Il CommentoAmministratori

L'emergenza sanitaria impone più protagonismo ai sindaci

di Ettore Jorio

La tavola dei colori del rischio non funziona affatto. Peggio le ultime decisioni. Un arancione diffuso è rappresentativo di due fenomeni: a) l'abdicazione della politica di fronte a una (comprensibile) protesta economica dei ristoratori che urla la propria sofferenza; b) l'inadeguatezza sistemica ad affrontare un Covid-19 in netta avanzata, a causa di una campagna di vaccinazione che peggio non si poteva. Due limiti che la dicono lunga sulla inefficienza del sistema della salute a generare una efficiente macchina difensiva. Oggi emergenziale, che ha tuttavia necessità di essere strutturata. Dai vaccini che si fa fatica ad avere disponibili, alle inoculazioni che non riescono a divenire il doveroso patrimonio sociale anti-pandemia, per arrivare ad avere una assistenza territoriale inesistente che impone, oltre ogni ragionevole capienza, i posti letto ospedalieri necessari, rappresentano le cause di una ulteriore degenerazione della lotta al Coronavirus.

Si profilano istanze forti
Una preoccupazione generale nei confronti della quale, data la inadeguatezza dei preposti, esplode il dissenso tanto da suggerire la generazione di comprensibili azioni di responsabilità, non affatto campate in aria, attesi i ritardi, gli errori di ipotesi e le campagne vaccinali che fanno flop ovunque.
Invero, il sistema pubblico sta dimostrando la sua generale debolezza nei confronti della lotta alle emergenze, abdicando ai suoi doveri alla protezione civile, sino a ieri autentico riferimento contro i guai sociali, che nella vicenda sta invero dimostrando una qualche debolezza. Nel Mezzogiorno, più che altrove.

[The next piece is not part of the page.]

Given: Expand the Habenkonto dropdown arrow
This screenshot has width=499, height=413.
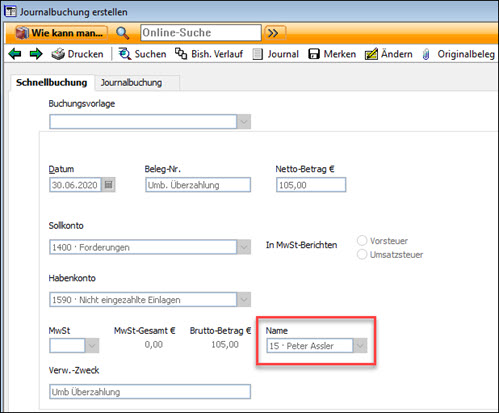Looking at the screenshot, I should tap(244, 300).
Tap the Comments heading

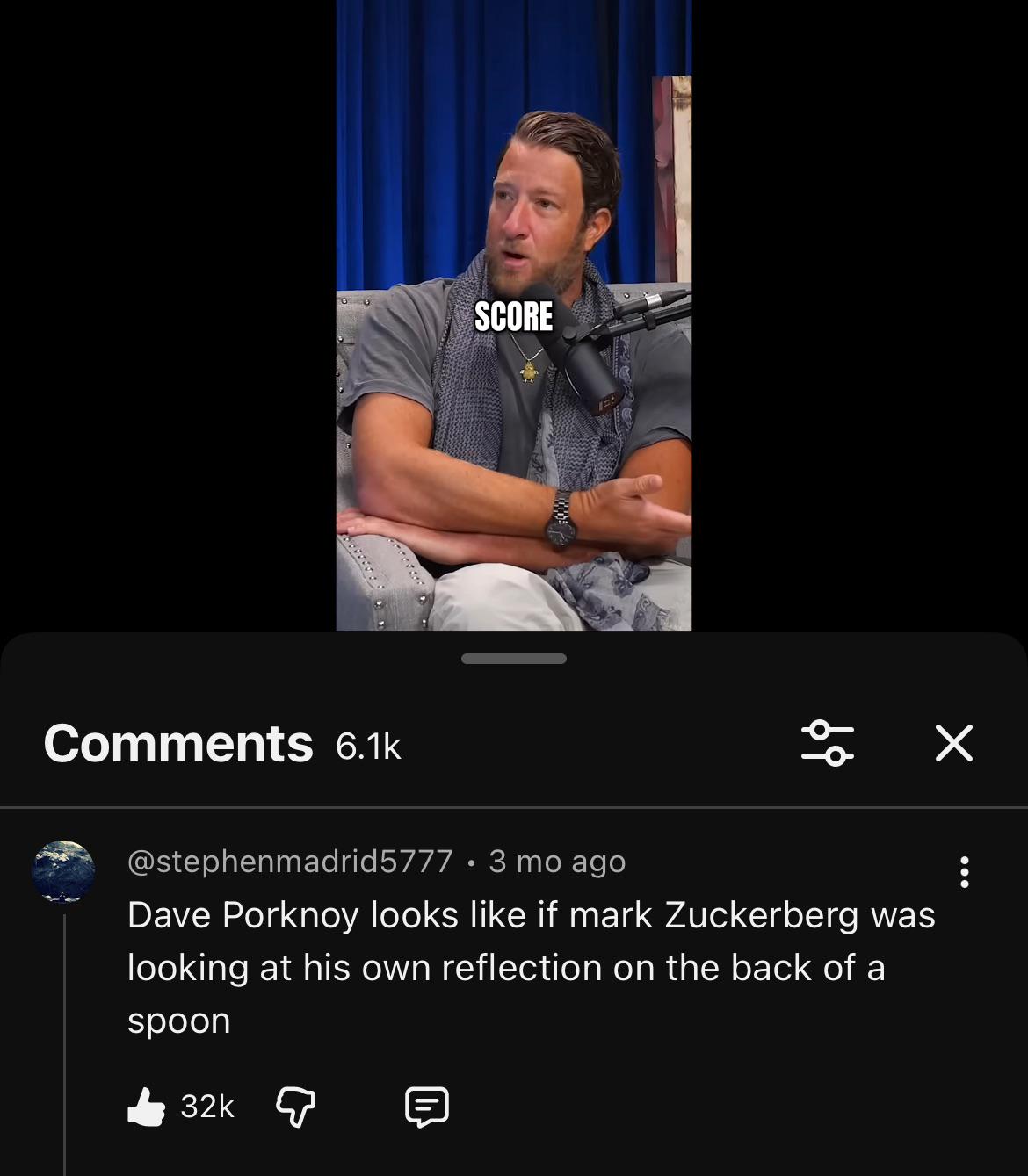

I primi cittadini devono fare un passo in avanti
Anche i sindaci, autentici baluardi dell'amministrazione pubblica di prossimità, hanno perso il loro ruolo di comprimari lottatori, per divenire oggi come interpreti dei disagi generalizzati e non delle proposte occorrenti. Dal loro doppio compito di primi cittadini, protagonisti delle amministrazioni locali, e di massime autorità sanitarie locali ci si sarebbe, francamente, aspettato un po' di più. Ma, sono sicuro, arriveranno di qui a poco a esercitare bene il loro ruolo. Oggi più di sempre, specie laddove diventa verosimile i trasferimento fuori regione degli ammalati per assoluta assenza dei posti letto.
Insomma, è tutto il sistema pubblico a dovere fornire una migliore prova di sé. Uno Stato che dovrà impegnarsi ad assicurare alle Regioni l'assistenza necessaria per fare sì che la sua competenza esclusiva di «profilassi internazionale» (Corte costituzionale n. 37/2021) rintracci ivi l'adeguata collaborazione attuativa, uniformemente e unitariamente. Le Regioni che sappiano fare il loro dovere mettendo da parte i troppo frequenti rilanci promozionali del proprio operato, ovunque discutibile, sino ad arrivare a scenografie finanche improprie. Le Città metropolitane e i Comuni da considerarsi, francamente, i grandi assenti di questa difficile guerra che colpisce e decima sensibilmente le loro collettività, ree di non avere mai preteso le giuste barriere protettive che la Repubblica non è stata capace neppure di imporre attraverso un piano pandemico, obsoleto perché fermo al 2006.

Class action al palo
In contrapposizione a ciò, si diceva, sono tanti i problemi possibili e potenzialmente destabilizzanti. Non ultimi quelli di fare partire class action ovunque e contro chiunque. Le conseguenze sarebbero notevoli: la negativa esposizione mediatica, con ricadute pesanti sulla credibilità del sistema della salute in generale, ma soprattutto il pericolo di subire decisioni amministrative e provvedimenti ordinari con a valle risarcimenti multi milionari.